Transcribe, word for word, only the lines from the one containing "Click the monitor-with-wrench icon in top bar" through the end of the material below. Pictures stay out.

● **Task input**

+--

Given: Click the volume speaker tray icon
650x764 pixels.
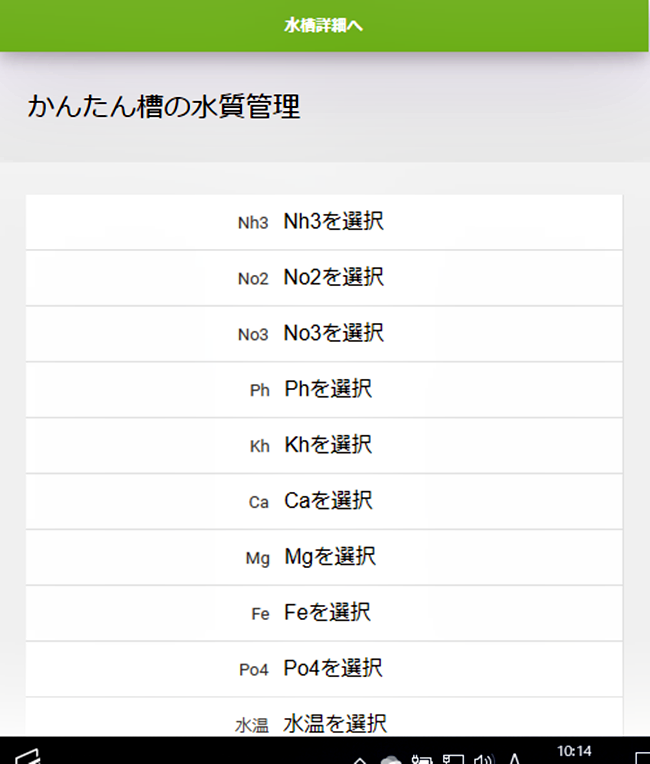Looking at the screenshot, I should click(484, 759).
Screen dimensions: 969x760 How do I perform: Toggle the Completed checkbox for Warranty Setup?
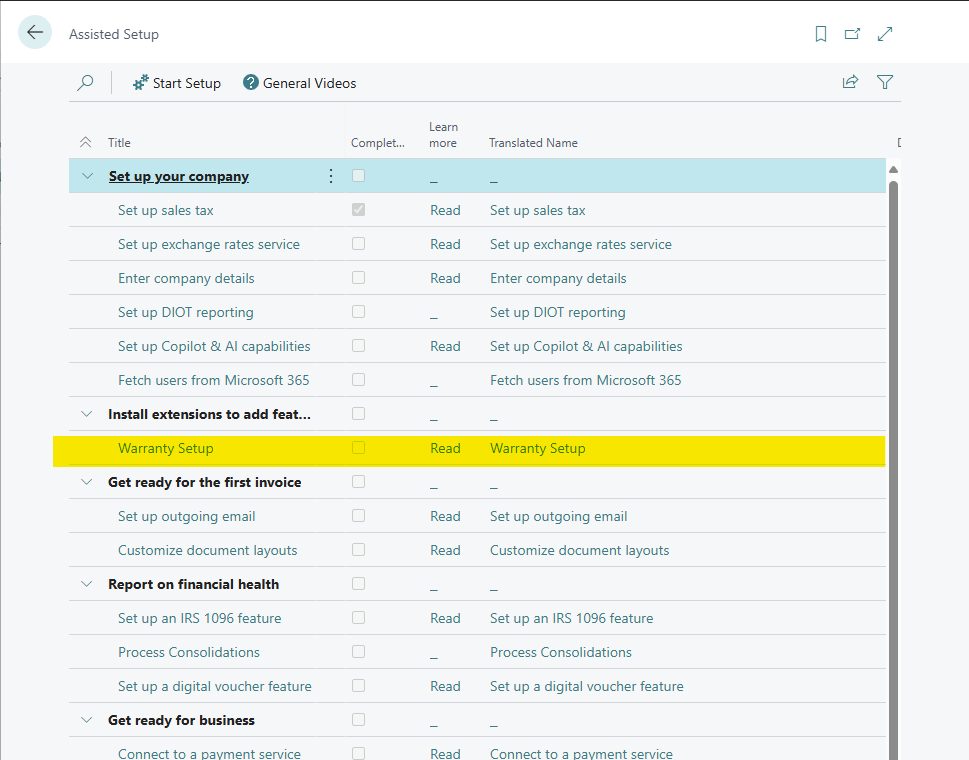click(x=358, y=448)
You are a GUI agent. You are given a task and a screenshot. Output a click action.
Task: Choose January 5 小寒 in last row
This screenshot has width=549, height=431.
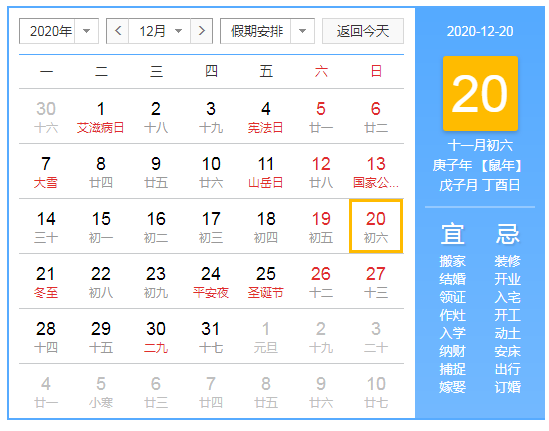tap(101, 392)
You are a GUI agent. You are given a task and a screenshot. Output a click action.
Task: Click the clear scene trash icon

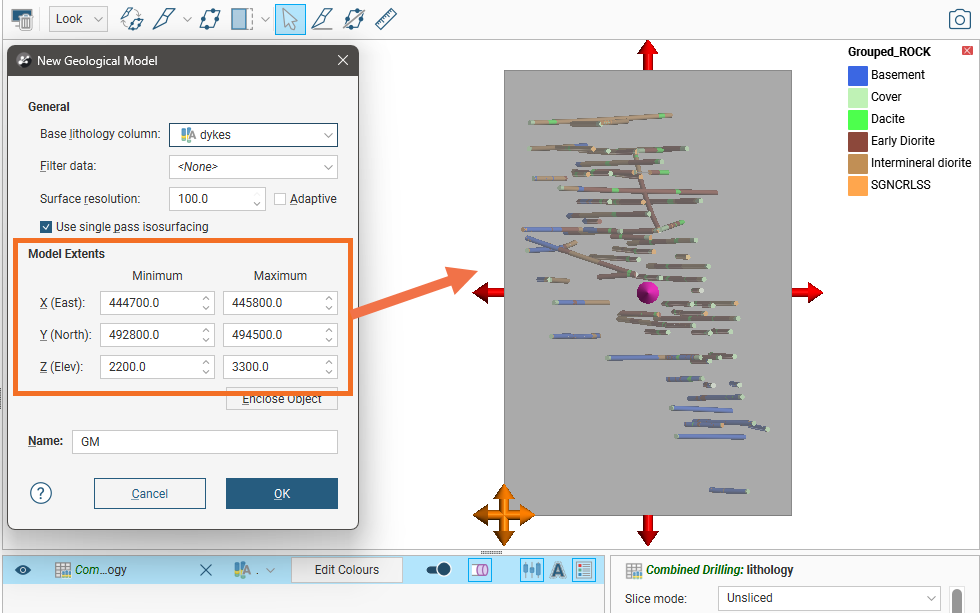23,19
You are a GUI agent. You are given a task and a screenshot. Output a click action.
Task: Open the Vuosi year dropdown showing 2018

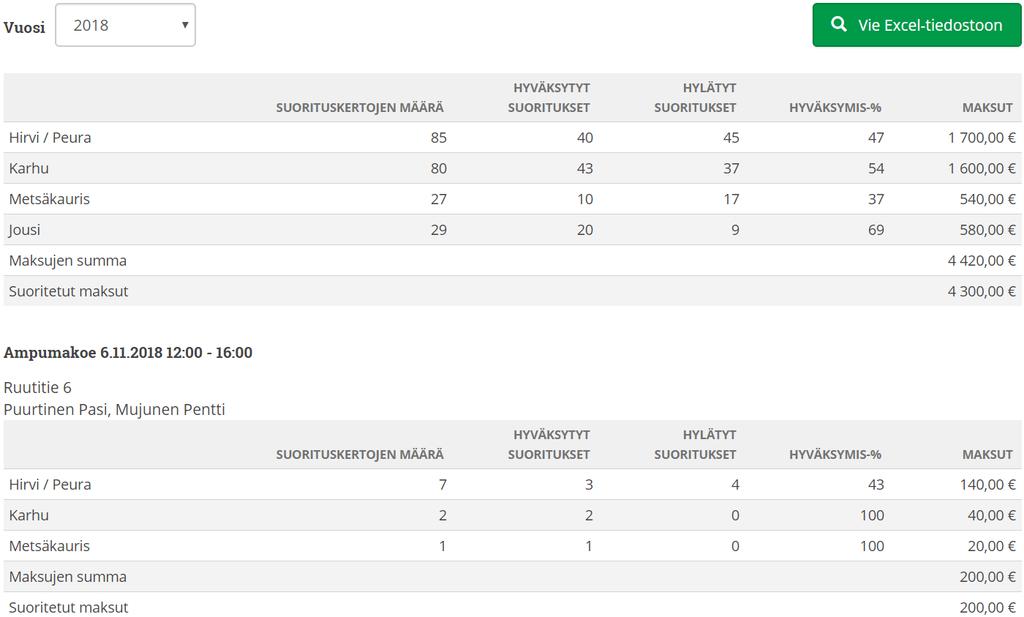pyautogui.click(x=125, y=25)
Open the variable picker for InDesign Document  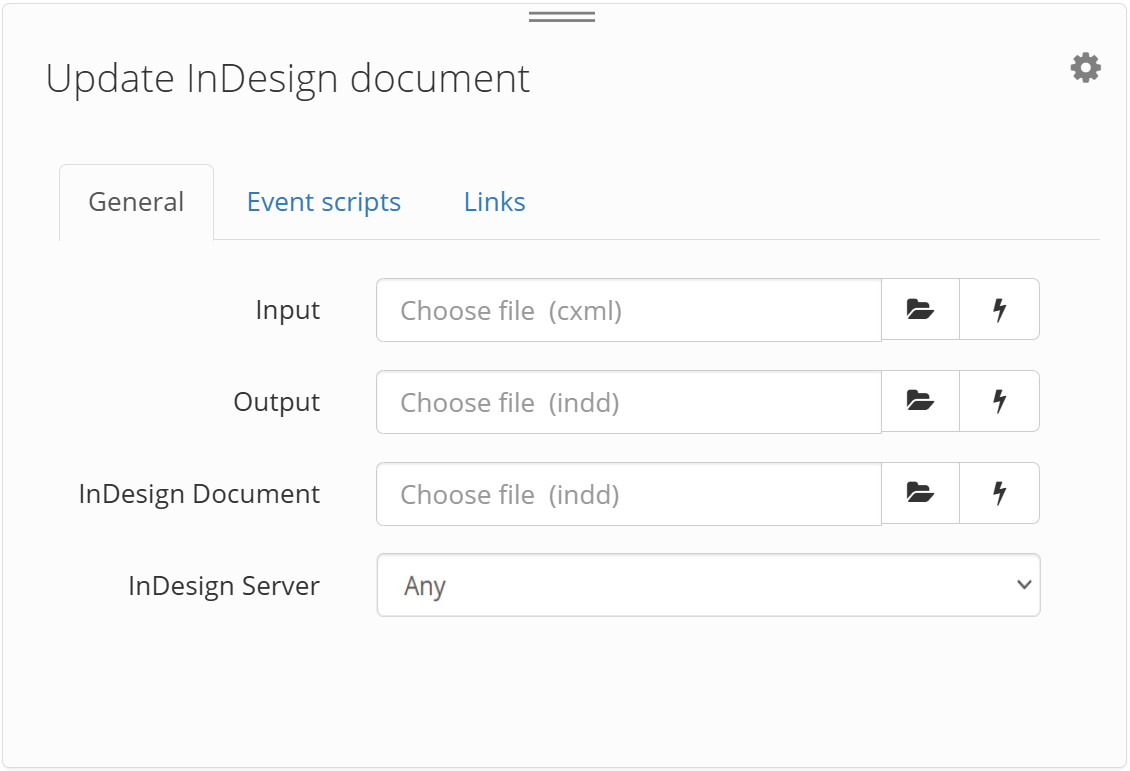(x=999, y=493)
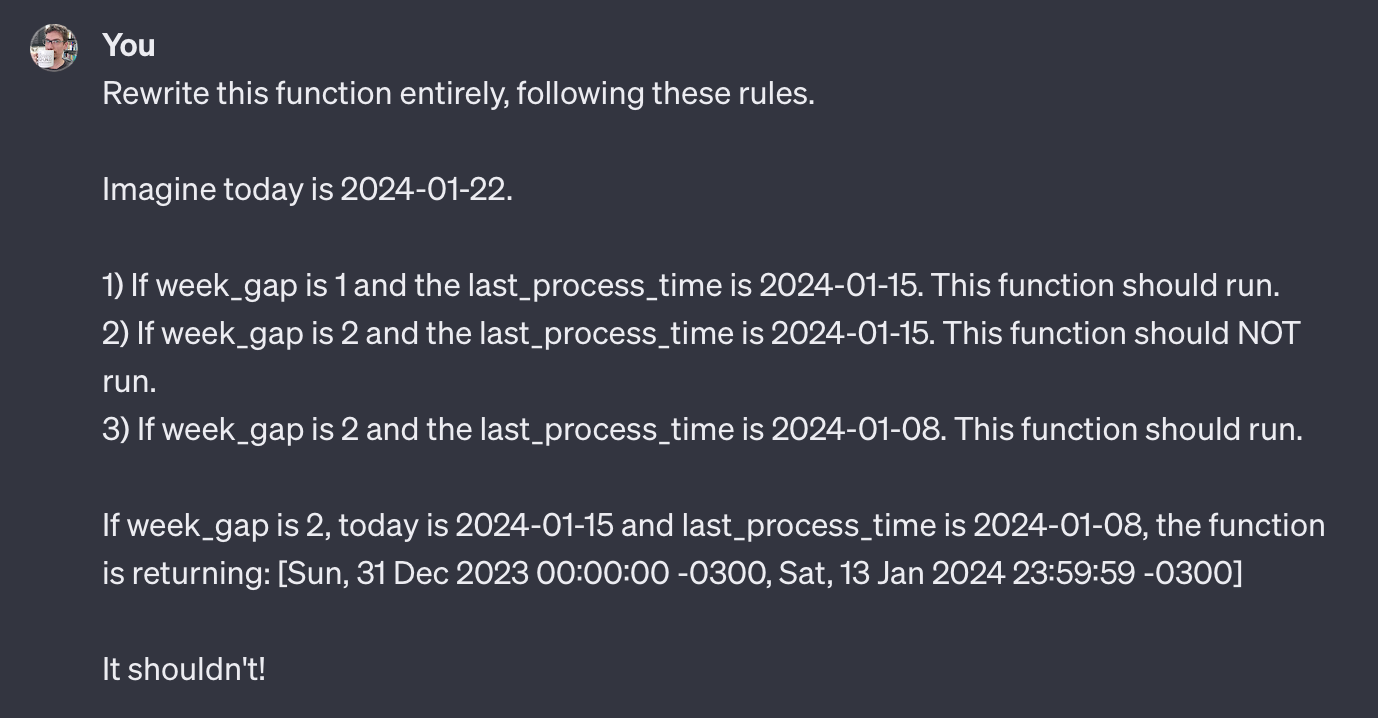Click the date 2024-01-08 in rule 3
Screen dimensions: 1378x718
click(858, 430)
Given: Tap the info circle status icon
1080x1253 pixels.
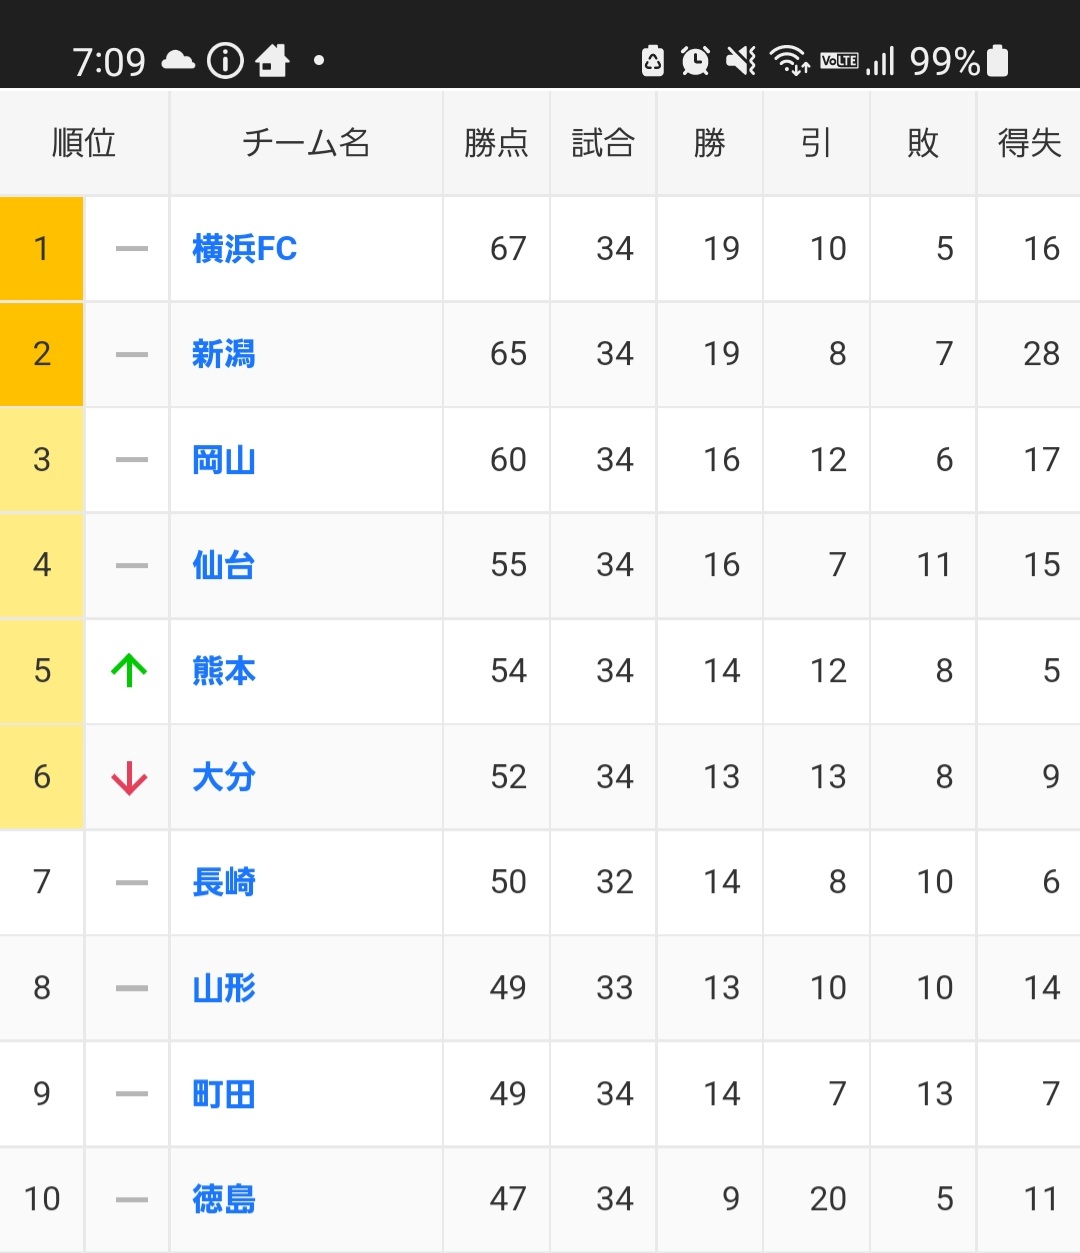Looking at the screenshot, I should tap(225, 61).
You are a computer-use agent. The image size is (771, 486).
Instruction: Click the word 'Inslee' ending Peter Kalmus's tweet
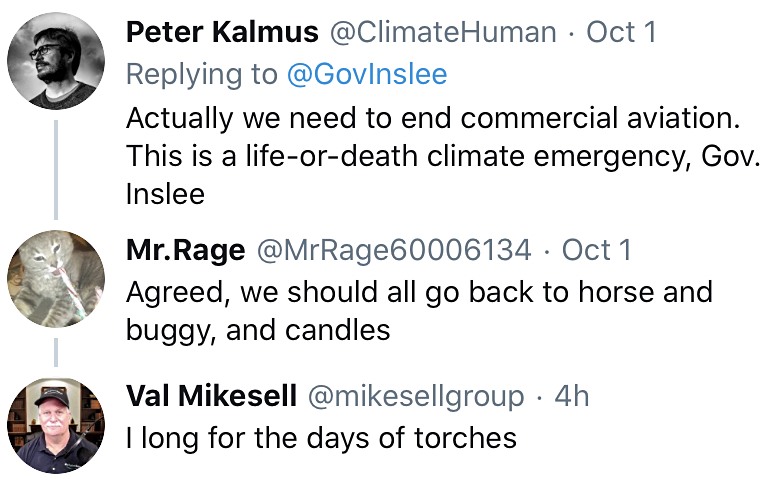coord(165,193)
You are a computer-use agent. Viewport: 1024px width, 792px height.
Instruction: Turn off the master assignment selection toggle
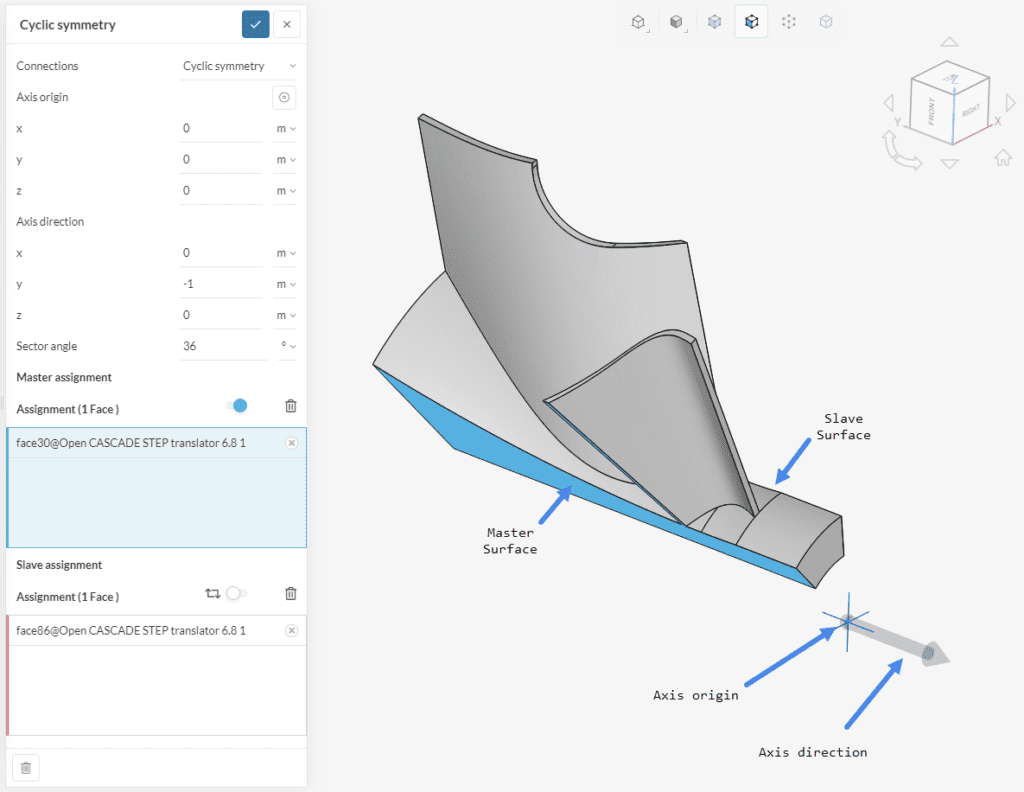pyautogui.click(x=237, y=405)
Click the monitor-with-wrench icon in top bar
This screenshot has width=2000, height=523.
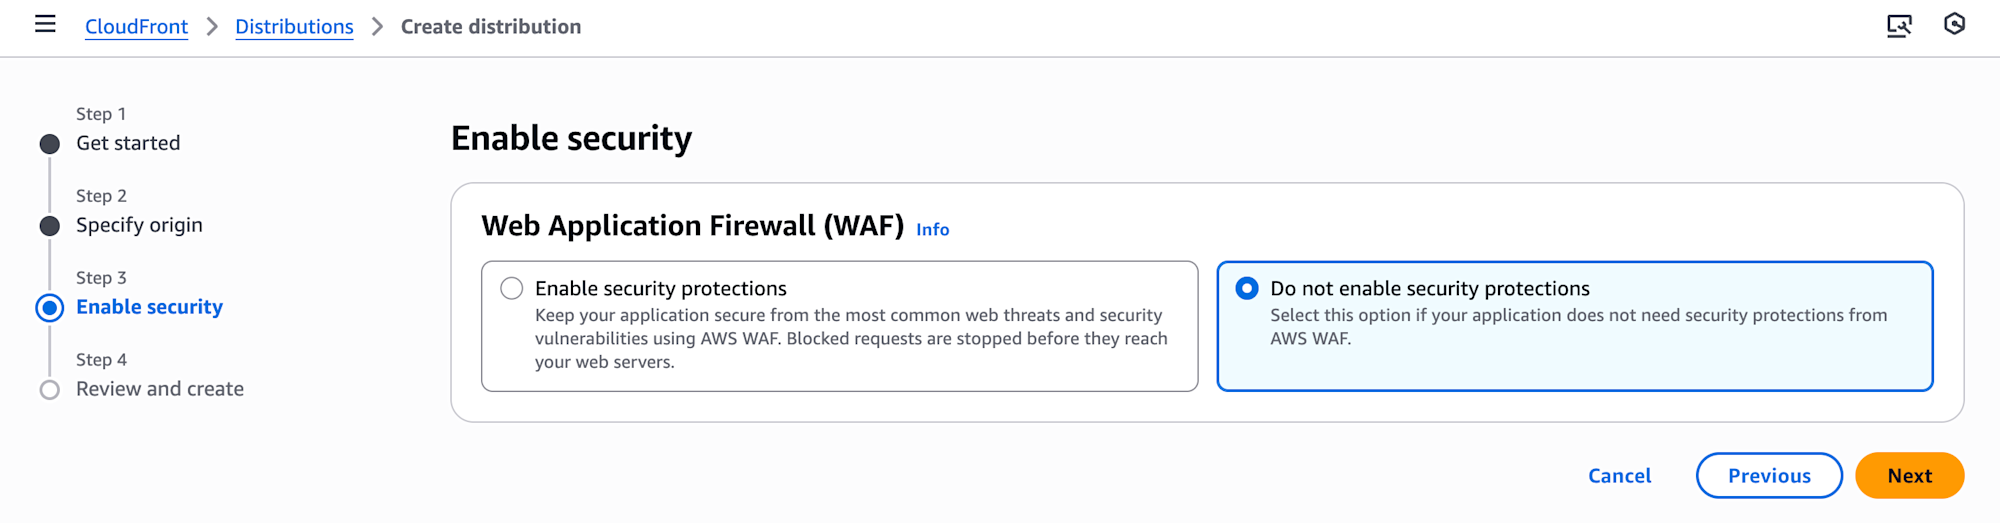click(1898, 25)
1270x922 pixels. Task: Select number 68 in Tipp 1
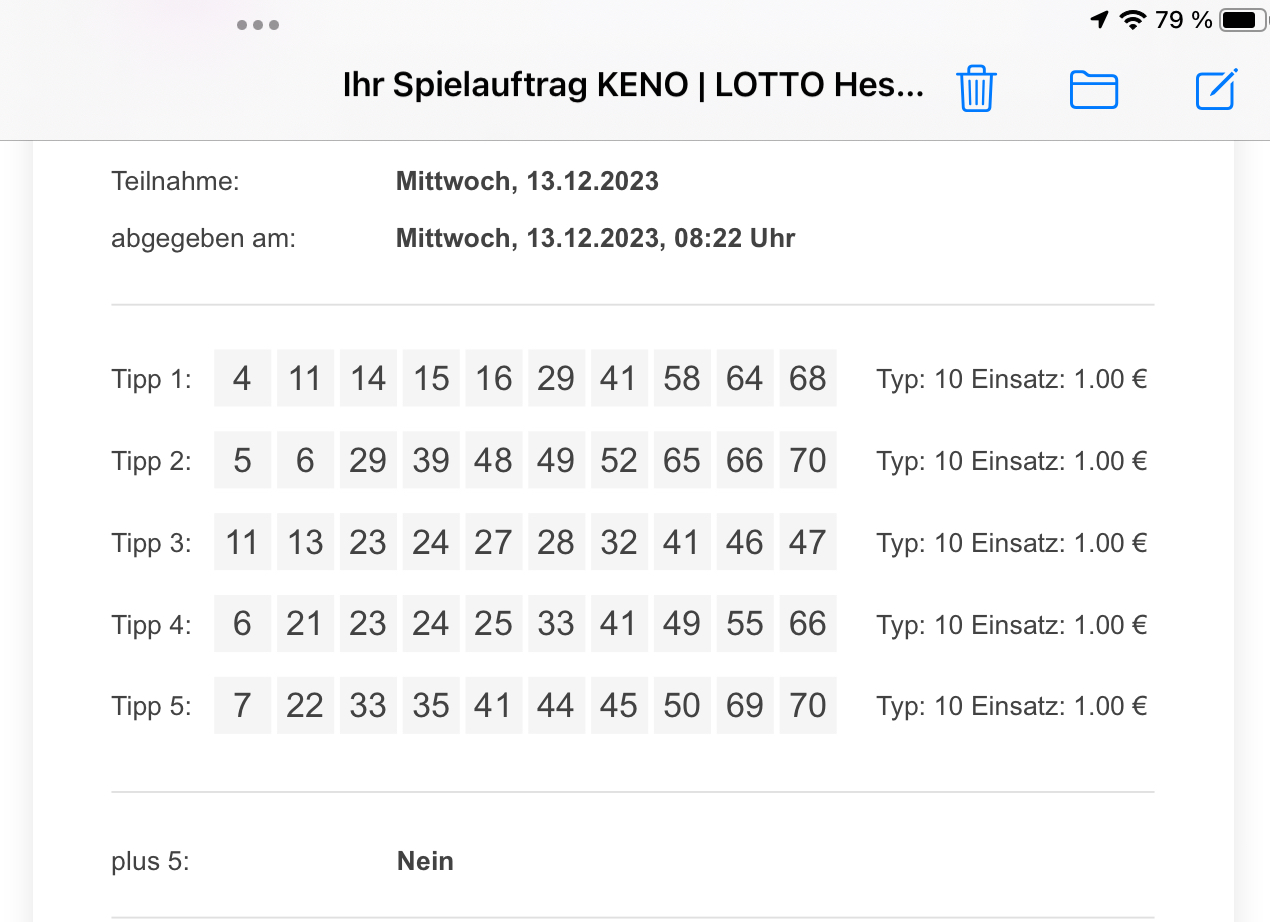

+--

● **Reply to the task**
Click the monitor-with-wrench icon in top bar
This screenshot has width=2000, height=523.
click(1898, 25)
1270x922 pixels. Task: Select number 68 in Tipp 1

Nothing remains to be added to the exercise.